──────── SOURCE RECORDS ────────

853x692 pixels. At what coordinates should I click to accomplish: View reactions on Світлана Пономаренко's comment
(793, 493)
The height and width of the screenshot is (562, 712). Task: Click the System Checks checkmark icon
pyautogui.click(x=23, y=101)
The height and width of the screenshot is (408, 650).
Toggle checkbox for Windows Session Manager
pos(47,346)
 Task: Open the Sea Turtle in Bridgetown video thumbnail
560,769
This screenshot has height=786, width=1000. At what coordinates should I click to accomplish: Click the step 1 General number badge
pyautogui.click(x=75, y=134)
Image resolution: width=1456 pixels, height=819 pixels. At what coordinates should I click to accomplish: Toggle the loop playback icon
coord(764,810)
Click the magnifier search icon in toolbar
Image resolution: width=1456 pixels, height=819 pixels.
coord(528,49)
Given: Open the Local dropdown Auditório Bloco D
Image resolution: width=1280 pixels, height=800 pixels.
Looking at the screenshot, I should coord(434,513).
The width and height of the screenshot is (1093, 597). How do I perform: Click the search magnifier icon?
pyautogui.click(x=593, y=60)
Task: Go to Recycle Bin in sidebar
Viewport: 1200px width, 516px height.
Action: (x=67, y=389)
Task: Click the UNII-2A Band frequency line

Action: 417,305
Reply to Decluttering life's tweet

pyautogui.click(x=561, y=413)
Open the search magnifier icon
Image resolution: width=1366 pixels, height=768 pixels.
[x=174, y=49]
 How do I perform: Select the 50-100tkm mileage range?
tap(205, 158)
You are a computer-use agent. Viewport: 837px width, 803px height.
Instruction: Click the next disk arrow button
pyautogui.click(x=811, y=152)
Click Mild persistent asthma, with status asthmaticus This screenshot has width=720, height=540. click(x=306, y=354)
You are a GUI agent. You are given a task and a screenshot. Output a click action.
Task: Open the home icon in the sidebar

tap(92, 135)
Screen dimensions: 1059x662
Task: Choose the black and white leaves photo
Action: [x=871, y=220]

────────

[EXERCISE REQUIREMENTS]
All lines in the data that contain the word "agent" should be copied.

[SOLUTION BELOW]
You are a computer-use agent. Viewport: 837px width, 803px height.
You are a GUI agent. You are given a task and a screenshot. Output a click action.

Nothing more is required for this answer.